• _THE PROBLEM_:
Go through the lines below and copy any that hold the string "agent".

• _PROVIDED DATA_:
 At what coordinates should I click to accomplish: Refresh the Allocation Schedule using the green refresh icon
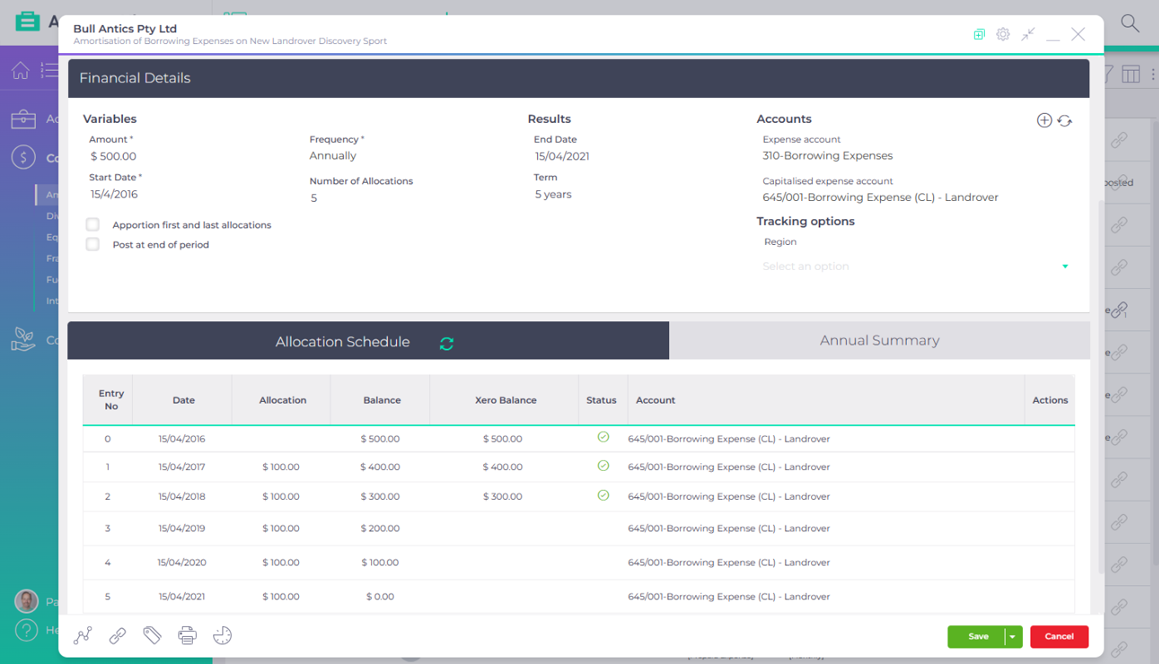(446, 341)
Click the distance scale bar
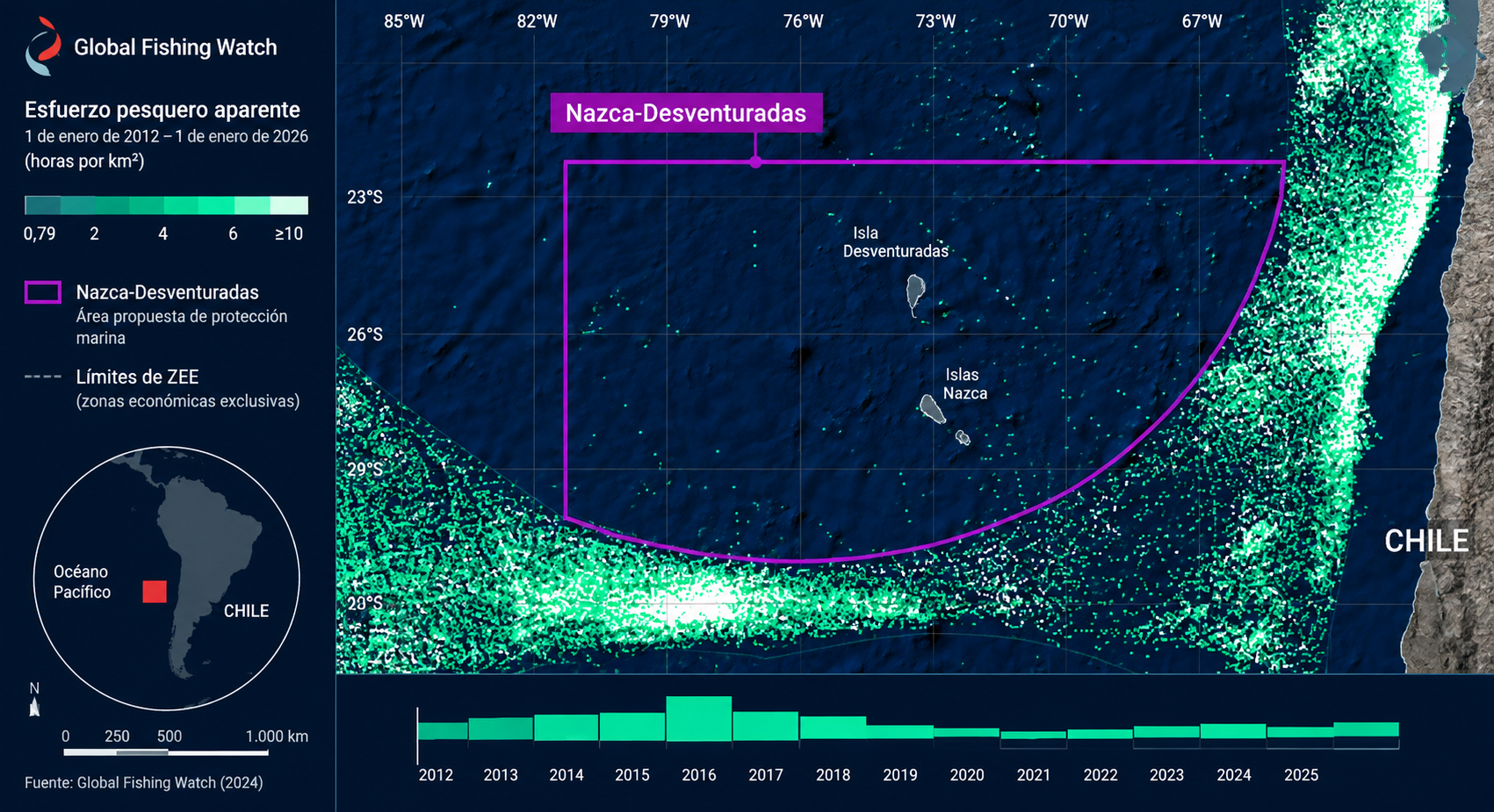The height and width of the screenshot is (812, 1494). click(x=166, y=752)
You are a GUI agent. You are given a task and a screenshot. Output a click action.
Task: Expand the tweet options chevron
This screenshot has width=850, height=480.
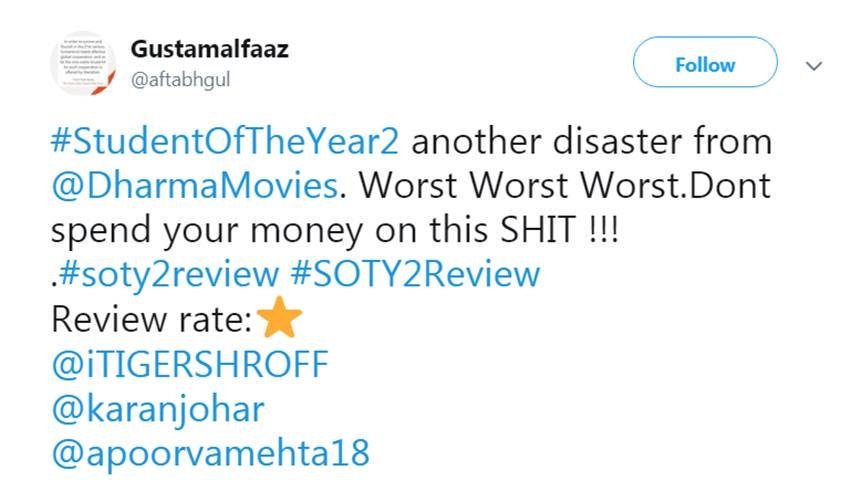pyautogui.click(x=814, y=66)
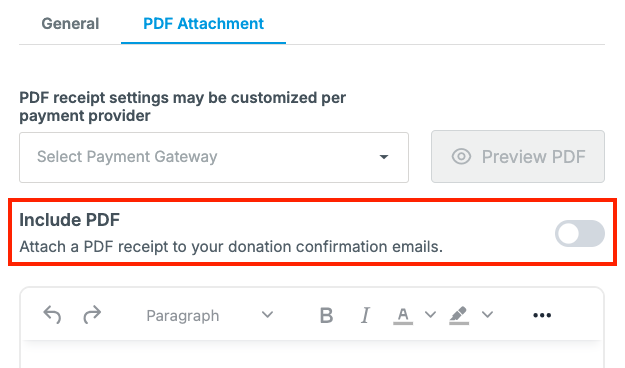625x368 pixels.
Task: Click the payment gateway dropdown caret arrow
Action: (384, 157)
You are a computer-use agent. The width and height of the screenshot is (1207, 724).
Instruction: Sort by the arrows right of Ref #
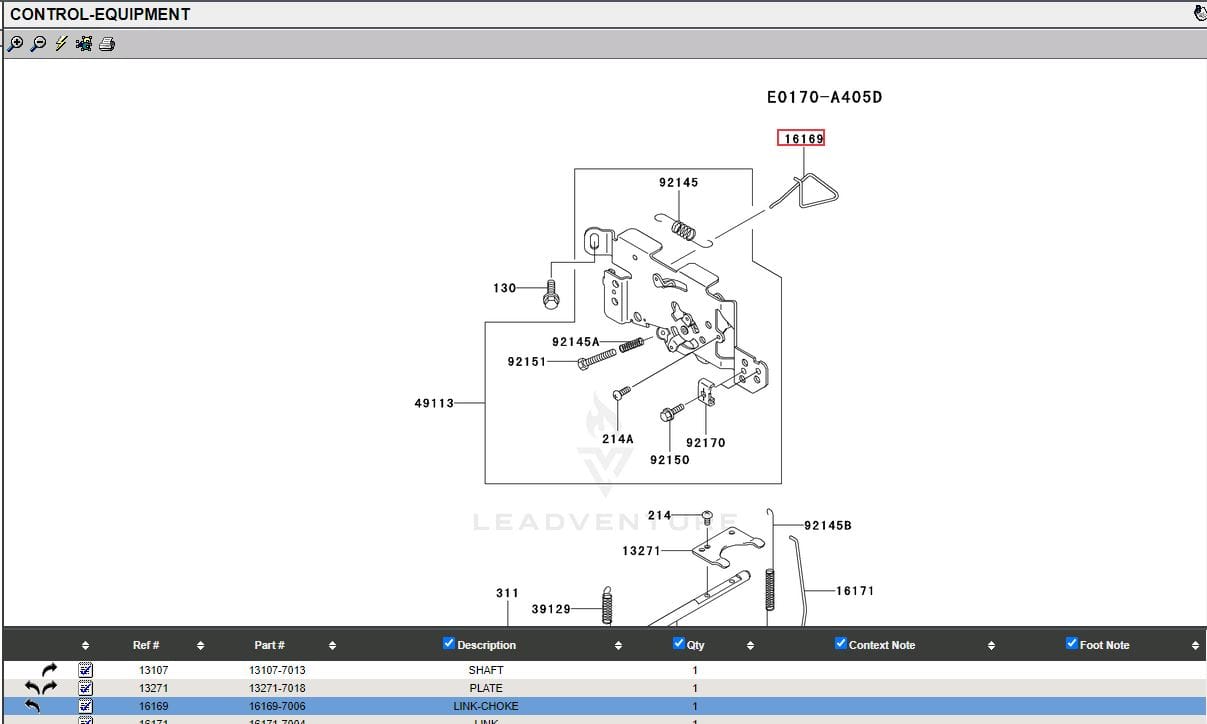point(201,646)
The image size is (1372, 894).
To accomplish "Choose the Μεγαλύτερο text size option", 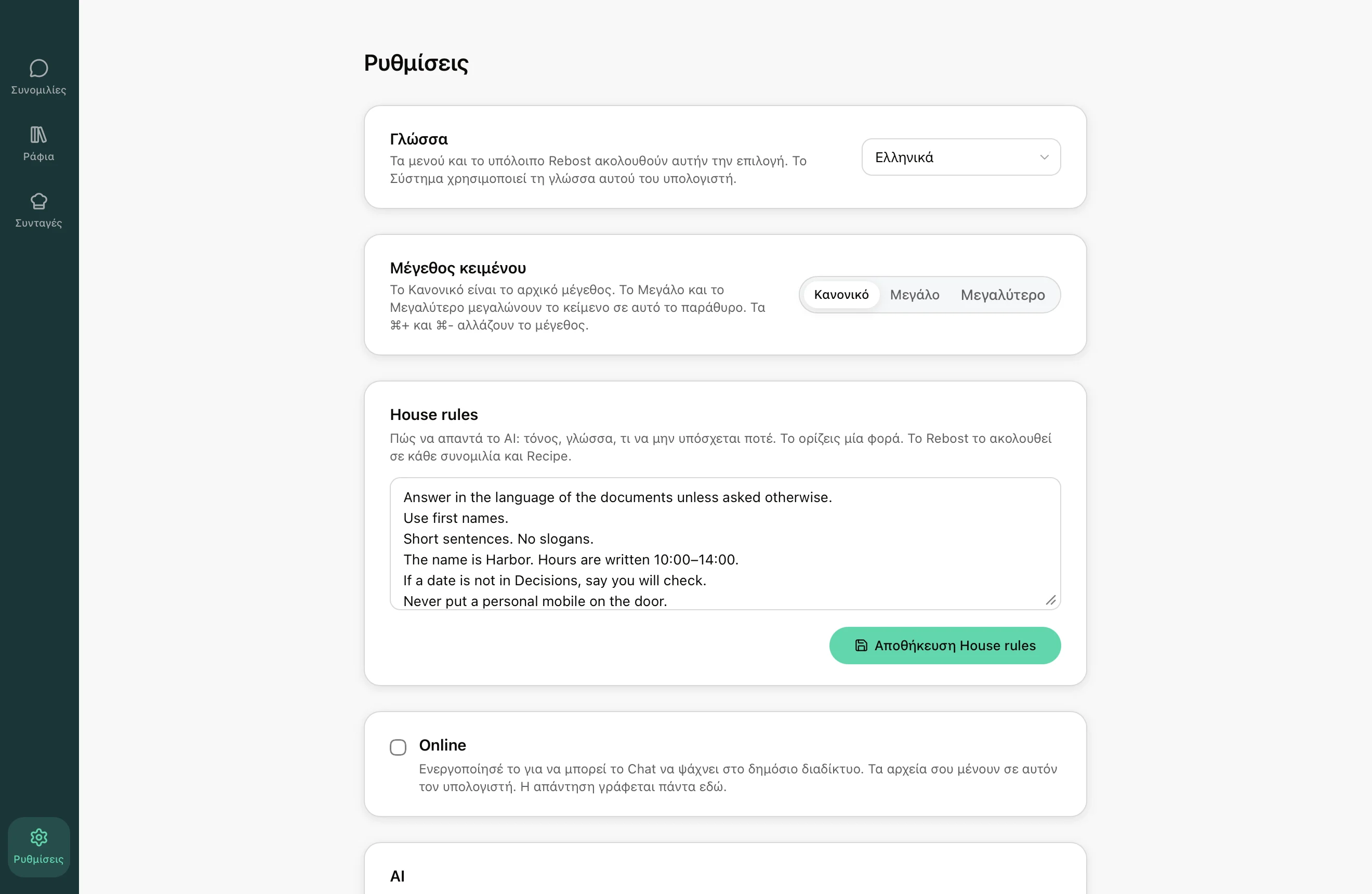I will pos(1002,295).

• _FINISHED TASK_:
You are a GUI agent. You are given a task and a screenshot. Output a click action.
You are a computer-use agent. The width and height of the screenshot is (1207, 724).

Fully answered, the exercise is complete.